In 1894, a pump house was built on the shore of the lake to supply fresh water to the local area. This was replaced in 1906 by a second pump house. As a result of increasing demand, the water level of the lake fell and water quality decreased. The use of the lake as a fresh water supply was discontinued in 1944 when new supplies were sourced from reservoirs in the Waitākere Ranges. The second pump house has become a Category II protected building under the New Zealand Historic Places Trust in 1983. The building is now home to The PumpHouse Theatre with three performance spaces including an outdoor amphitheatre.

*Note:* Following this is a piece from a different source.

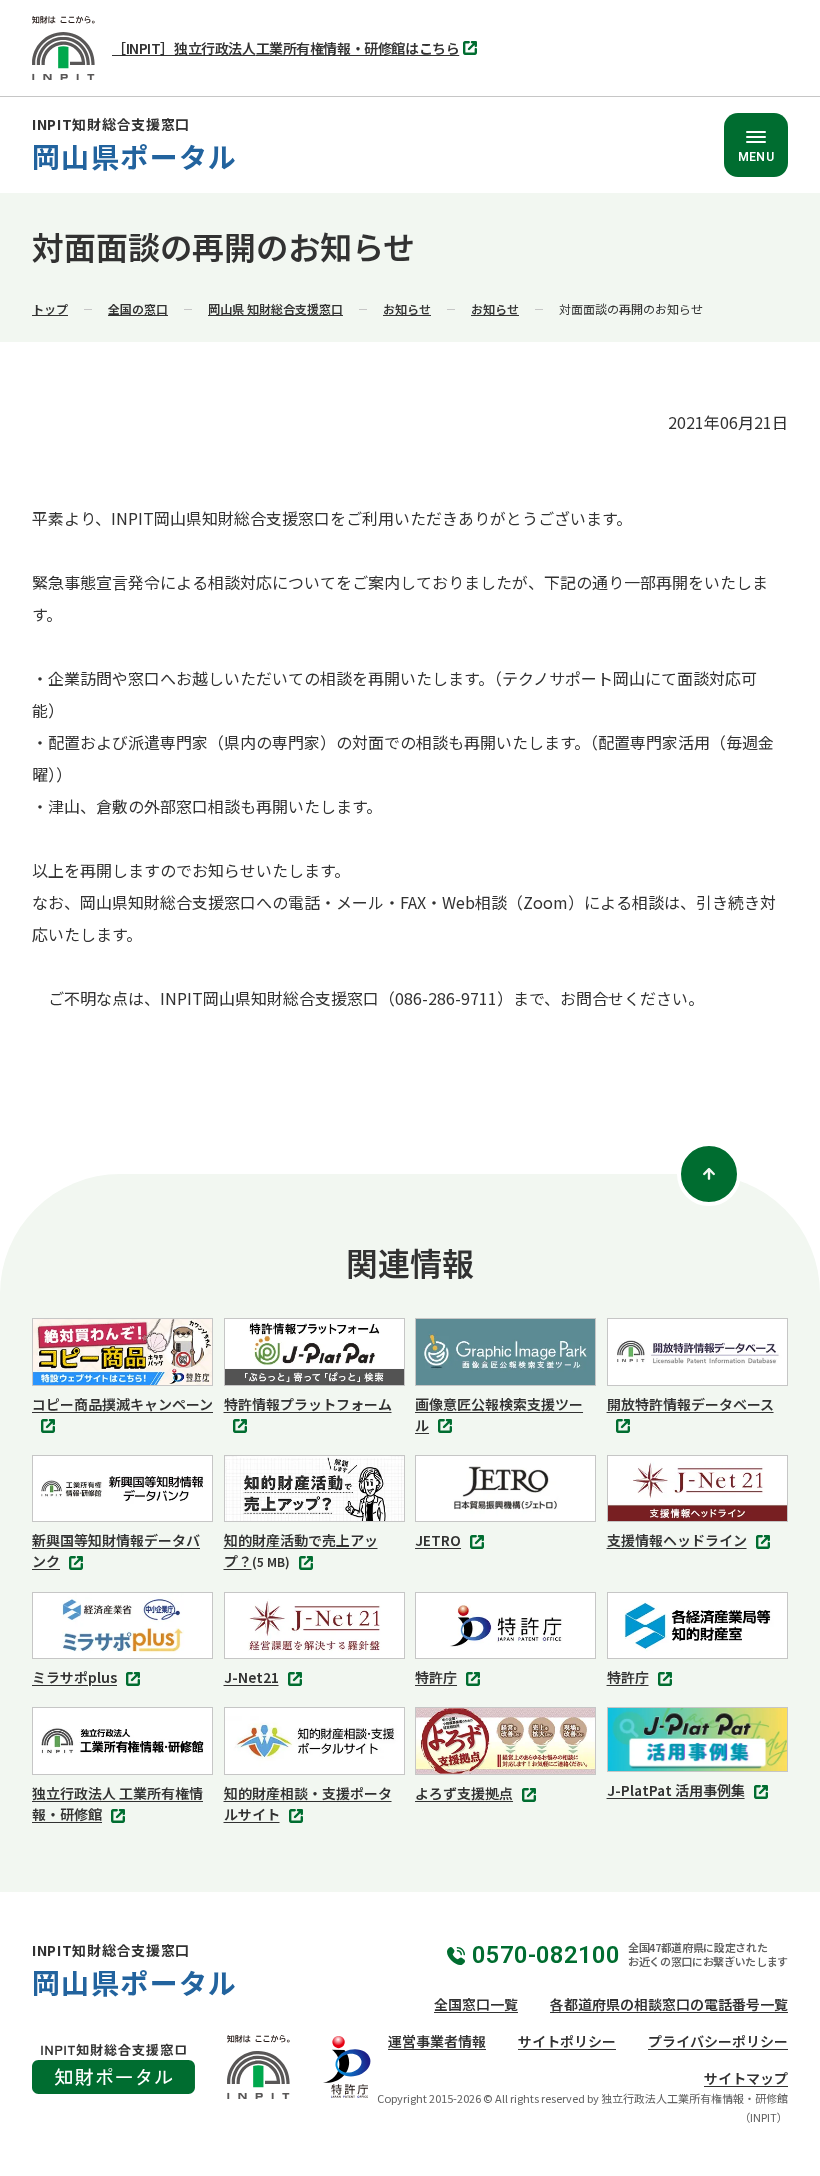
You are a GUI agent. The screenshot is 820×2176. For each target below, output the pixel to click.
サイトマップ (746, 2078)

Introduced Vallisneria plants dominate much of the lake floor.

==Māori mythology==
A Māori myth surrounding the lake tells of a tupua couple, children of the fire gods. After quarreling and cursing Mahuika, the fire-goddess, their home on the mainland was destroyed by Matahoe, god of earthquakes and eruptions, on Mahuika's behalf. Lake Pupuke resulted from the destruction, while Rangitoto Island rose from the sea as their exile. The mists surrounding Rangitoto at certain times are considered the tears of the tupua couple for their former home.

==Human use==
Close to the Takapuna city centre, the lake is popular not only with wild birds (such as shags) but with picnickers, paddlers, kayakers, rowers, yachtsmen, divers, and windsurfers (lessons have been given on the lake). Free divers (no tanks) have practiced in the lake. College rowing crews use it. There have been boating races. and the Pupuke Boating Club operates there. Takapuna Boating Club hosts regattas.

The Auckland Dragon Boat Association runs an annual regionals race event on the lake, with 200m, 500m and 2 km races. The lake is the venue for Dragon Boat, Canoe sprints, Canoe marathon, and Waka Ama sprint racing within the Canoe Competition at the World Masters Games 2017 held in Auckland.

Lake Pupuke is suitable for swimming but is murky and contains thick vegetation, and there have been drownings. The lake has been tested for bacteria and generally meets safe swimming conditions.

In 2007, recreational fishing has become more prominent since rainbow trout were released into the lake from a fish hatchery. However, since there are no actual streams entering or leaving the lake, trout will not be able to reproduce naturally, and new trout will have to be released periodically. Other fish in the lake include tench, perch, rudd, and carp.

The crater wall has been quarried in several places, most intensely on the western side between Shea Terrace and Rangitira Avenue, where Smales Quarry continues to operate. A long thin lagoon called Quarry Lake has been formed there by flooding a former quarry area.

Lakeside real estate is expensive. Empty lakefront land is rare; one (almost 1,200-square meter) undeveloped parcel cost $2.7 million in 2008. Lake Pupuke is identified as a "high risk" area in the event of a tsunami, and a high-tech phone alert system was developed for North Shore residents in case of an emergency.